IMAGO project has the ambitious objective to develop nuclear magnetic resonance imaging (MRI) with a resolution down to the micron scale. Considering that currently, the resolution of clinical MRI is about 1mm while the intrinsic resolution of molecular diffusion MRI (DMRI) is about 10-20 micrometres, the technology proposed to represent a clear advance on the state of the art. This scientific breakthrough requires the integration of optical and nuclear magnetic resonance (NMR) imaging that nowadays remains a challenge.
Optical imaging, like fluorescence microscopy, is able to visualise in vitro with submicron resolution the different cellular and subcellular compartments and determine their size, shape and dynamics but optical imaging suffers from scarce light penetration in tissues making it unusable for in vivo diagnostics.
The breakthrough idea we propose is that of linking the sub-cellular submicroscopic information of the optical to the mesoscopic and millimetric information directly observable through MRI. This is possible by exploiting the poorly explored fundamental concept of anomalous diffusion, our experimental experience in the field of NMR imaging in anomalous diffusion and light behaviour in complex systems.
The core strategy to integrate optical and MRI information resides in the manufacture of multiscale porous standard samples. These calibration standards of known characteristics will be used to perform anomalous diffusion experiments using both diffusion NMR and single-particle tracking (SPT) optical modality techniques. From comparison and integration of NMR diffusion and optical imaging data obtained with fluorescent and 19F-labeled molecular probes, we will identify the parameters of DMRI more sensitive to submicroscopic variations evaluated with SPT. After linking specific submicrostructural characteristics to the variation of certain mesoscopic NMR parameters we will elaborate NMR data fit functions that will allow increasing the resolution of DMRI investigations.
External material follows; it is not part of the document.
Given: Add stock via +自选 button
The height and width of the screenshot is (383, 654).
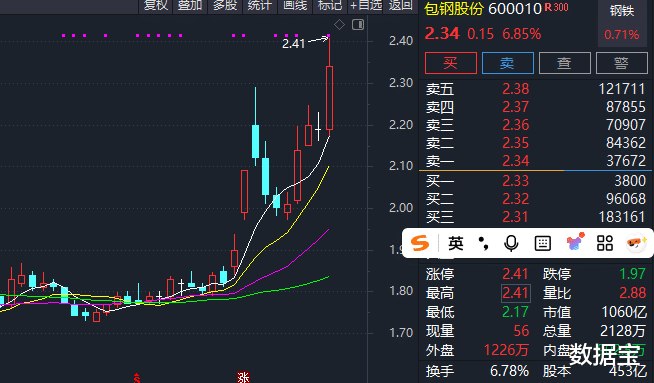Looking at the screenshot, I should coord(366,6).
Specific objectives of IMAGO are 1) Design and achieve phantoms with multiscale ad hoc features for anomalous diffusion investigations with both STP and DMRI methodologies; 2) Investigate and overcoming the limits of integration between the optical tracer and diffusion NMR in calibration standards; 3) Translating theoretical models to functions fitting experimental data; 4) Proof of concept: validate the new protocol in extracted tissues of mouse spinal cord comparing anomalous diffusion MRI results with conventional diffusion MRI and histology investigation.
A strong impact of this project is expected in 5-10 years, with dramatic improvement in medical diagnostics and a consequent huge benefit for the EU citizens. In a long-term vision, MRI characterised by subcellular spatial resolution will enter in the clinical routine opening up new possibilities in terms of early diagnostic, new drugs development, therapeutic strategies and patients handling.